La voir se montrer aussi faible que durant le cours de botanique a quelque chose d'étrange. Elle est toujours forte, ou du moins fait toujours semblant de l'être avec un talent certain. Son monde semble peuplé de certitudes inébranlables, et à chaque fois qu'elle laisse tomber le masque, à chaque fois que le doute s'insinue visiblement en elle, y'a cette impuissance qui te bouffe de l'intérieur. Parce qu'elle ne le montre qu'à toi, mais tu ne peux rien n'y faire. Tu te contentes d'être là, en espérant naïvement que ce soit suffisant. Et en la voyant s'animer de nouveau entre tes bras, l'espoir gonfle un peu plus. Mais ce n'est que le masque qui se remet en place tout doucement, et ses mains sous ta chemise ne suffisent pas à te détourner de cette idée. Ses baisers sont plus efficaces, chacun d'eux te donnant envie de posséder son corps. Mais ses mots, eux, te ramènent à la réalité. 

 

- Oublier ? J'ai tout c'qu'il faut pour oublier.

 

T'as les poches pleines de substances qui ont pour but de te faire oublier. Mais aucune d'elles ne fonctionne. Du moins plus maintenant. Tu replaces une mèche brune derrière son oreille, tes yeux incapables de se détacher des siens. Tout en elle t'appelle avec une force incroyable. Tes mains se glissent sous la jupe, s'agrippent à ses cuisses fines, tandis que tu te perds chaque seconde un peu plus dans un parfum enivrant de vanille.

 

- T'veux remplacer un manque par un autre ? Un poison contre une drogue ? 

 

Une question simple, sans arrière-pensée.
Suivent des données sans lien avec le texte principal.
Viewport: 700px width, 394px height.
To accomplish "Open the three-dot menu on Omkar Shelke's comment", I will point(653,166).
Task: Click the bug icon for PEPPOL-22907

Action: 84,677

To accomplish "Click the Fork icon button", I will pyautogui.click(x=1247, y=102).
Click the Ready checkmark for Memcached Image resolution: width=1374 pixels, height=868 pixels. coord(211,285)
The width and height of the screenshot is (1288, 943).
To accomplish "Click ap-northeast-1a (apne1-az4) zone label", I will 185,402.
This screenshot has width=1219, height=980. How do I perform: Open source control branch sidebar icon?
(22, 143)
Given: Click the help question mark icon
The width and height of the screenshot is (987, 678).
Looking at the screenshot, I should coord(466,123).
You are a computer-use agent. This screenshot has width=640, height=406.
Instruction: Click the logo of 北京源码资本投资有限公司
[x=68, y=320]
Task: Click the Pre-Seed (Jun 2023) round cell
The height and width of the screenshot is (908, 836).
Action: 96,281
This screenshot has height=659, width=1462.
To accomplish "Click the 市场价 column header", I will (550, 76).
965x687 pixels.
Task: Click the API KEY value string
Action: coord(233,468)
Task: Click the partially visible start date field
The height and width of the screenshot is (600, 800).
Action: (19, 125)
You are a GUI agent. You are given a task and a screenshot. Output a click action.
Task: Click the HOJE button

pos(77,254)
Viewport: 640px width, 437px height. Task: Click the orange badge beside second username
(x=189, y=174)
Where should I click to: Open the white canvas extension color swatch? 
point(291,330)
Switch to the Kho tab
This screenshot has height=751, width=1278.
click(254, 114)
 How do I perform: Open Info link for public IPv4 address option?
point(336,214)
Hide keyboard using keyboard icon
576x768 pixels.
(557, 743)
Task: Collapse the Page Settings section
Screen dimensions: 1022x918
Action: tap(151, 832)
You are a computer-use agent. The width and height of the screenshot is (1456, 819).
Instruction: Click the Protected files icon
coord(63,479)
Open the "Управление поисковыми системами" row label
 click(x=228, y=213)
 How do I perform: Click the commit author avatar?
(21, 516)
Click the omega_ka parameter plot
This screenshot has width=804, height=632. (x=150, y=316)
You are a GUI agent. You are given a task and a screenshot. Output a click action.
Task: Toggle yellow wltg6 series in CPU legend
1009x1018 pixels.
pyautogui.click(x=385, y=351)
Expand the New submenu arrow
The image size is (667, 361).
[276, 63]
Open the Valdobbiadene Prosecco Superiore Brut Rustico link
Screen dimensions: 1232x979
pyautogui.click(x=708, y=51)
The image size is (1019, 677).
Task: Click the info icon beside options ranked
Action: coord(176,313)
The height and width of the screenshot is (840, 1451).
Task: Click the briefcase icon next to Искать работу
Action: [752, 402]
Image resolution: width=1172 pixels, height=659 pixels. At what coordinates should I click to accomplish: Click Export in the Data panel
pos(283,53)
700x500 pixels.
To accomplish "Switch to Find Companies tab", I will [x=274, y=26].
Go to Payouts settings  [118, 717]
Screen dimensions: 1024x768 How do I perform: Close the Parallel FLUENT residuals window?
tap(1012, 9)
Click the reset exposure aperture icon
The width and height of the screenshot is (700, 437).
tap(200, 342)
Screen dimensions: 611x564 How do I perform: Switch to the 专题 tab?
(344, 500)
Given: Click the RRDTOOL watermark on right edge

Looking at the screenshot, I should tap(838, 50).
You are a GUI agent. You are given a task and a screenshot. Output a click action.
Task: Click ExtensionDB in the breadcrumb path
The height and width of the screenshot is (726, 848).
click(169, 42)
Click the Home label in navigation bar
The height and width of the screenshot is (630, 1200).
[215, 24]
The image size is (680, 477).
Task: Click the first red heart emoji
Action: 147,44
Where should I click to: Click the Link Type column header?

Tu préfères encore qu'elle prenne ce que tu lui donnes plutôt qu'elle ne s'empoisonne encore à petit feu. Parce que t'y connais rien en poison. Mais les drogues et les potions, tu gères suffisamment pour t'assurer que ça ne finisse pas mal. Et puis une Cornelia sous substance, t'as bien envie de voir ce que ça donne. Une de tes mains la relâche à regret, et tu te redresses légèrement, juste le temps d'attraper ta vieille flasque métallique toute cabossée dans la poche de ton pantalon. Tu l'agites légèrement devant elle.

 

- Elixir d'euphorie, philtre de paix, un peu de Pur-Feu, et pas mal de slick. Pas sûr que tu puisses supporter, Cor-ne-lia.

 

Toi, t'as tellement l'habitude que le cocktail, pourtant explosif, ne te fais quasiment plus rien. En revanche, elle devrait sentir à quel point il est difficile de maintenir un masque comme le sien en prenant un tel mélange. Le défi est clairement lancé lorsque tu prononces son prénom. Tu l'embrasses à nouveau, avant de caler la flasque dans ton dos, l'air de rien.

 

- Mais ça s'mérite. J'ai pas eu mon poème.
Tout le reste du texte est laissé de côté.